Voegelin macht in der vorliegenden Schrift Verschiedenerlei: einerseits untersucht er Vorstellungen, die sich in der Alltagsrede über das Recht sedimentiert haben und führt sie mit philosophischen Rechtsvorstellungen und ihrer Geschichte eng. Dabei  gelingen zuweilen  äußerst instruktive Kurzreferate über z.B. die Geschichte der Rechtsvorstellungen. Und auf der anderen Seite geht er analytisch vor und beleuchtet Begriffe wie Geltung, Regel, Norm und Repräsentation. Im vorletzten Kapitel: Die apersonale Geltung von Rechtsregeln entwirft Voegelin eine Theorie von der Gesellschaft als einer sich selbst organisierenden Entität und kommt damit, was mich sehr überrascht hat, in die Nähe Luhmannscher Theoriebildung.

Die „Natur des Rechts“ ist eine Vorlesung die Voegelin in den 50ziger Jahren in den USA gehalten hat und die von Thomas Nawrath ins Deutsche übertragen und Reich kommentiert wurde. Allein der Titel hätte mich während meines Philosophiestudiums Anfang der Neunzigerjahre abgeschreckt. Zumal Voegelins Text auf Folgendes hinausläuft:

„Nichtsdestoweniger bleibt die Beziehung der drei Autoritäten, der Macht, der Vernunft und der Offenbarung von allererster Wichtigkeit, wenn es um die Verwirklichung der wahren Ordnung in der Gesellschaft geht, sobald sich die normativen Autoritäten aus dem Mythos ausdifferenziert haben. Man könnte mit etwas Vorsicht formulieren, dass die Balance dieser drei Autoritäten die Bedingung der wahren Ordnung der westlichen Zivilisation darstellt."
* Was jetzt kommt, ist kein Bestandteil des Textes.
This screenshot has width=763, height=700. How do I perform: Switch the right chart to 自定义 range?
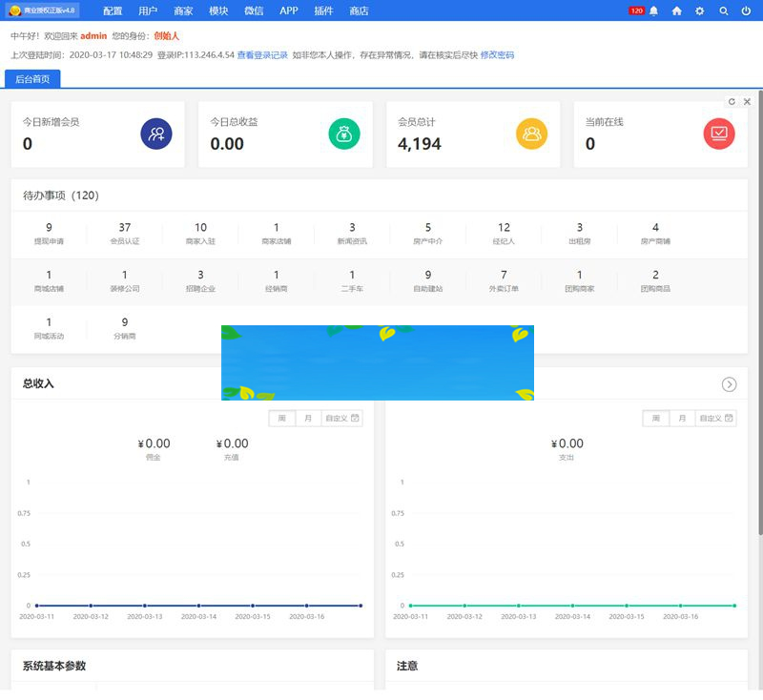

Wir verstanden uns damals als linke Antiessentialisten, und jede Theorie, die einem unserer Meinung nach gesellschaftlich Produzierten eine Natur, eine bleibende Substanz oder Ähnliches unterstellt, galt uns als schändlich.Ich bin sehr froh, diese eher anstrengende Position überwunden zu haben und mich in der Lage zu finden, Bücher wie das vorliegende wertzuschätzen, zumal es wunderbar editiert wurde. Auch wenn mich das abrupte Einsickern eines quasi religiösen Dogmas in den Text nach wie vor wundert.

„Eine Untersuchung der Natur des Rechts ist mit Argwohn gegenüber ihrer Machbarkeit belastet, da die klassischen Philosophen, Platon und Aristoteles, gar keine Rechtsphilosophie kannten.“ So beginnt denn auch Voegelins Prolog und weist in eine ganz andere Richtung des Unbehagens. Er spielt damit auf eine gewisse Autoritätshörigkeit der Universitäts- und Schulphilosophie an, wie ich sie in Frankfurt nicht kennengelernt habe, wie ich sie mir aber aufgrund der Verschulung des Studiums im Zuge der Bachelorumstellung gut vorstellen kann. Beschränkung der Zeit ist eine äußerliche Beschränkung von Freiheit, und in dem Maße, wie sie jetzt an europäischen Universitäten stattfindet, mit einem Philosophiestudium, dessen Gegenstand ja im Grunde die Freiheit ist, nicht zu vereinbaren.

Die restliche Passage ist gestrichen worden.